As I said, please forgive the ignorance if my suggestion makes no sense.
> Hamster: Hadoop And Mpi on the same cluSTER
> -------------------------------------------
>
> Key: MAPREDUCE-2911
> URL: https://issues.apache.org/jira/browse/MAPREDUCE-2911
> Project: Hadoop Map/Reduce
> Issue Type: New Feature
> Components: mrv2
> Affects Versions: 0.23.0
> Environment: All Unix-Environments
> Reporter: Milind Bhandarkar
> Assignee: Milind Bhandarkar
> Fix For: 0.24.0
>
> Original Estimate: 336h
> Remaining Estimate: 336h
>
> MPI is commonly used for many machine-learning applications. OpenMPI
> (http://www.open-mpi.org/) is a popular BSD-licensed version of MPI. In the
> past, running MPI application on a Hadoop cluster was achieved using Hadoop
> Streaming (http://videolectures.net/nipsworkshops2010_ye_gbd/), but it was
> kludgy.

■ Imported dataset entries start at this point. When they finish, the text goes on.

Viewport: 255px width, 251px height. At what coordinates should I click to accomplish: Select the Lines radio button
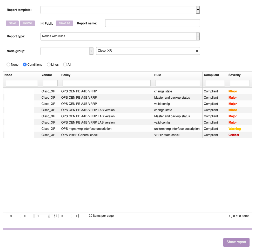tap(49, 65)
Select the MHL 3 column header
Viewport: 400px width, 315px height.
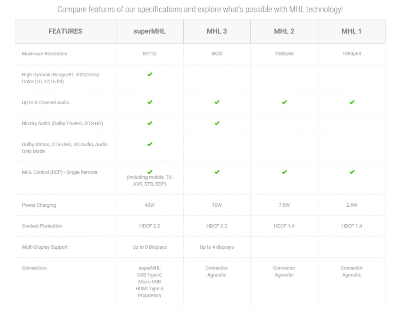tap(217, 31)
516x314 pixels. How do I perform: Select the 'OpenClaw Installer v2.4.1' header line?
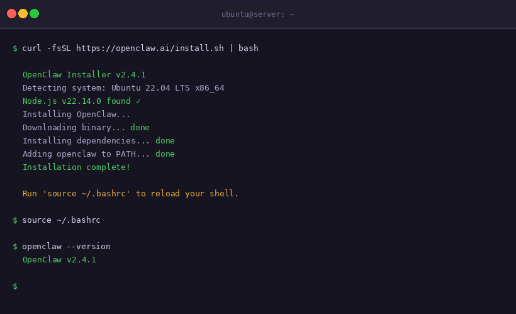[84, 75]
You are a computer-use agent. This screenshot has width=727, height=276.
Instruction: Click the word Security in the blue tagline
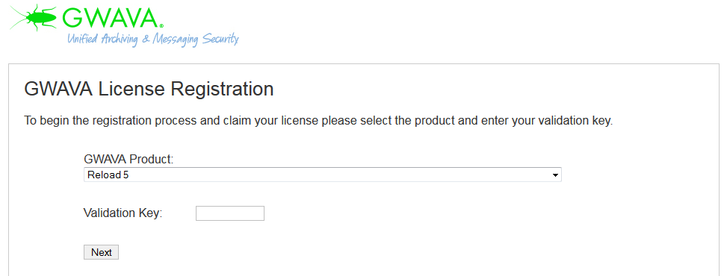point(220,39)
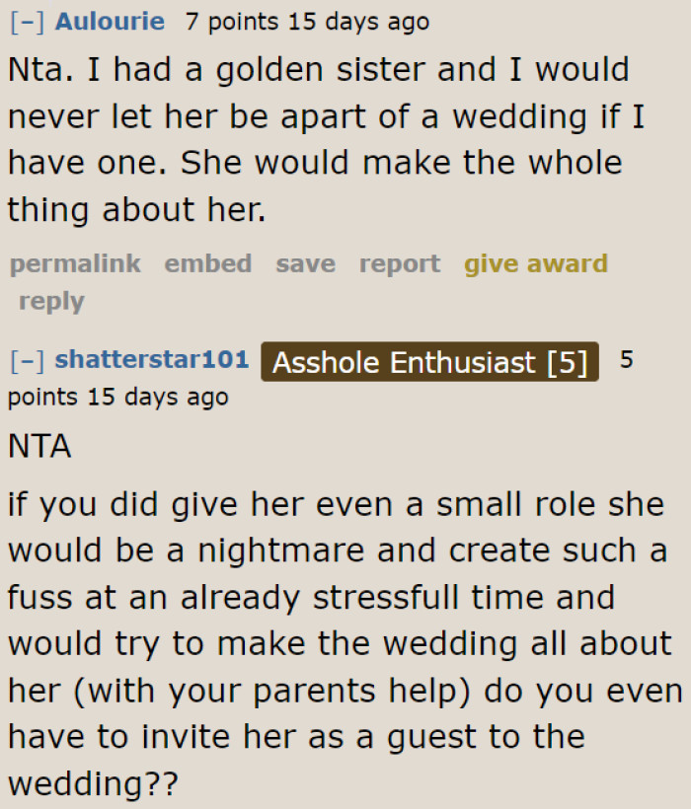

After the resource-manager separation from JobTracker in Hadoop, we
> have all the tools needed to make MPI a first-class citizen on a Hadoop
> cluster. I am currently working on the patch to make MPI an
> application-master. Initial version of this patch will be available soon
> (hopefully before September 10.) This jira will track the development of
> Hamster: The application master for MPI.
--
This message is automatically generated by JIRA.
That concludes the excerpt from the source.